Overconfident Neural Networks

Reference: https://www.kaggle.com/code/jramkiss/overconfident-neural-networks/notebook

import torch
import torch.nn as nn

import torchvision.transforms as transforms
from torchvision.datasets import ImageFolder
from torch.utils.data import Subset, ConcatDataset, DataLoader

import os
os.environ["CUDA_VISIBLE_DEVICES"] = "0"

import numpy as np
import matplotlib.pyplot as plt


%matplotlib inline

# Retina display
%config InlineBackend.figure_format = 'retina'
# Read in data from data folder
train_dir = '../data/afhq/train'
valid_dir = '../data/afhq/val'

# Show some images
from torchvision import datasets, transforms
# Show first image in each folder: cat, dog, wild
def show_image(path):
    files = os.listdir(path)
    img = plt.imread(os.path.join(path, files[0]))
    plt.imshow(img)
    # Remove axis ticks
    plt.axis('off')
    plt.show()

show_image(os.path.join(train_dir, 'cat'))
show_image(os.path.join(train_dir, 'dog'))
show_image(os.path.join(train_dir, 'wild'))
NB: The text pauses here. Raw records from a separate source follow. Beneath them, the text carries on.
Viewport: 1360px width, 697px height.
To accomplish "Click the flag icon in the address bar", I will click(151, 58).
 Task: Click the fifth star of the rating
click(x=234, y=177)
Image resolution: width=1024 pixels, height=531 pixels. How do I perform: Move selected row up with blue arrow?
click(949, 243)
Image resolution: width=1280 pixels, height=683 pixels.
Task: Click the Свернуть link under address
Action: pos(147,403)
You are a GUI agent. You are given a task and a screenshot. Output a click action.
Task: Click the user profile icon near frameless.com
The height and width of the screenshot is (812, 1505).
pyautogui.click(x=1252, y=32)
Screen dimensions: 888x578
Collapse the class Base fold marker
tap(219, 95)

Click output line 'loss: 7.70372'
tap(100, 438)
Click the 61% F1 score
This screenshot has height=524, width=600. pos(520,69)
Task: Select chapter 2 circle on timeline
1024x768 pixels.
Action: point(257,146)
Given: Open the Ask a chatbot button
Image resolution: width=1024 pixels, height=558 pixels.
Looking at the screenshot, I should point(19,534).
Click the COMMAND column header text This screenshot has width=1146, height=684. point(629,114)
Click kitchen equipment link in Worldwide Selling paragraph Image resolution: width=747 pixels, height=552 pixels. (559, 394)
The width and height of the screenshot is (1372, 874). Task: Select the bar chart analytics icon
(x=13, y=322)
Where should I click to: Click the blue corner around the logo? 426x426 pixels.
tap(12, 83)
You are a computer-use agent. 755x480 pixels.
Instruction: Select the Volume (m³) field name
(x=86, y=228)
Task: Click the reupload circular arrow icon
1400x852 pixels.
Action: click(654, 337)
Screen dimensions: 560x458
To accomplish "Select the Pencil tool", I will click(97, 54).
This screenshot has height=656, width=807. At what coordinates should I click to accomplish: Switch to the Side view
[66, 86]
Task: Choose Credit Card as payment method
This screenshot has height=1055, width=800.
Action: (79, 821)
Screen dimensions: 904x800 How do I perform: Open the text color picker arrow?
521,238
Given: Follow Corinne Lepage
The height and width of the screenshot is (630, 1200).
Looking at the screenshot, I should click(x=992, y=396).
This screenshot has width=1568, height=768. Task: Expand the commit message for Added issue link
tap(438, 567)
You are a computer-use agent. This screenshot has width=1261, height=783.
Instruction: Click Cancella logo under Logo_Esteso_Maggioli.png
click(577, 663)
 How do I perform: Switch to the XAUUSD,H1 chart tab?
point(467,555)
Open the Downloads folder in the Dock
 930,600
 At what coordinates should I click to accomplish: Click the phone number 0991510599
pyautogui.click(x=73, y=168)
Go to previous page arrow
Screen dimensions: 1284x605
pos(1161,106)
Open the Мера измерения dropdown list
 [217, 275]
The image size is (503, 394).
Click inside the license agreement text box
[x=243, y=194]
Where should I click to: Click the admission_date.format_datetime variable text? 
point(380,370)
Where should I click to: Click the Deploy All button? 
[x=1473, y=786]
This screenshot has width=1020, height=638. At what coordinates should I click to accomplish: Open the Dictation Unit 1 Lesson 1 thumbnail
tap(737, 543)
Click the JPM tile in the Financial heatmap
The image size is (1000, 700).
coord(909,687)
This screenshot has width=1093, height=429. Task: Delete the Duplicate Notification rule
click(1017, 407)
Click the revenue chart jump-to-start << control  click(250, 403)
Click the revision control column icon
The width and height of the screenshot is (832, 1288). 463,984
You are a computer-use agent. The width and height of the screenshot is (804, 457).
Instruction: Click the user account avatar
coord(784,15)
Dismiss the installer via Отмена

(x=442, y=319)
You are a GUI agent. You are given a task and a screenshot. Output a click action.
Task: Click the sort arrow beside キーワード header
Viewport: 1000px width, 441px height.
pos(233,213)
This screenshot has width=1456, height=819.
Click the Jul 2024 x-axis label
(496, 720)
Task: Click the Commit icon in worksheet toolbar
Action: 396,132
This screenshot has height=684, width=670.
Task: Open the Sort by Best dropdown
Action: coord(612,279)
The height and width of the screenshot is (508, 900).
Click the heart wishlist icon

# Show sizes of each image
from PIL import Image

def show_image_sizes(path):
    files = os.listdir(path)
    img = Image.open(os.path.join(path, files[0]))
    print(img.size)

show_image_sizes(os.path.join(train_dir, 'cat'))
(512, 512)
# Simple CNN with 3 convolutional layers, and 3 classes

class SimpleCNN(nn.Module):
    def __init__(self):
        super(SimpleCNN, self).__init__()
        # Convolutional layers
        self.conv1 = nn.Conv2d(3, 8, 3, padding=1)
        self.conv2 = nn.Conv2d(8, 16, 3, padding=1)
        self.conv3 = nn.Conv2d(16, 32, 3, padding=1)
        self.conv4 = nn.Conv2d(32, 32, 3, padding=1)
        # Max pooling layer
        self.pool = nn.MaxPool2d(2, 2)
        # Linear layers
        self.fc1 = nn.Linear(32 * 32 * 32, 512)
        self.fc2 = nn.Linear(512, 3)
        # Dropout layer
        self.dropout = nn.Dropout(0.25)
        # Softmax
        self.softmax = nn.LogSoftmax(dim=1)

    def forward(self, x):
        # Convolutional layers
        x = self.conv1(x) # Input is 3x512X512, output is 8x512x512
        x = nn.functional.relu(x)
        x = self.pool(x) # Output is 8x256x256
        x = self.conv2(x) # Input is 8x256x256, output is 16x256x256
        x = nn.functional.relu(x)
        x = self.pool(x) # Output is 16x128x128
        x = self.conv3(x) # Input is 16x128x128, output is 32x128x128
        x = nn.functional.relu(x)
        x = self.pool(x) # Output is 32x64x64
        x = self.conv4(x) # Input is 32x64x64, output is 32x64x64
        x = nn.functional.relu(x)
        x = self.pool(x) # Output is 32x32x32
        # Flatten
        x = x.view(-1, 32 * 32 * 32)
        # Linear layers
        x = self.fc1(x)
        x = nn.functional.relu(x)
        x = self.dropout(x)
        x = self.fc2(x)
        # Softmax
        x = self.softmax(x)
        return x
cnn = SimpleCNN()
print(cnn)
SimpleCNN(
  (conv1): Conv2d(3, 8, kernel_size=(3, 3), stride=(1, 1), padding=(1, 1))
  (conv2): Conv2d(8, 16, kernel_size=(3, 3), stride=(1, 1), padding=(1, 1))
  (conv3): Conv2d(16, 32, kernel_size=(3, 3), stride=(1, 1), padding=(1, 1))
  (conv4): Conv2d(32, 32, kernel_size=(3, 3), stride=(1, 1), padding=(1, 1))
  (pool): MaxPool2d(kernel_size=2, stride=2, padding=0, dilation=1, ceil_mode=False)
  (fc1): Linear(in_features=32768, out_features=512, bias=True)
  (fc2): Linear(in_features=512, out_features=3, bias=True)
  (dropout): Dropout(p=0.25, inplace=False)
  (softmax): LogSoftmax(dim=1)
)
cnn(torch.randn(1, 3, 512, 512))
tensor([[-1.0659, -1.0911, -1.1402]], grad_fn=<LogSoftmaxBackward0>)
# Number of 
batch_size = 32


transform = transforms.Compose([
    transforms.Resize((512, 512)),
    transforms.ToTensor()
])



# Load the dataset using ImageFolder and apply the transformation
train_dataset = ImageFolder(train_dir, transform=transform)
valid_dataset = ImageFolder(valid_dir, transform=transform)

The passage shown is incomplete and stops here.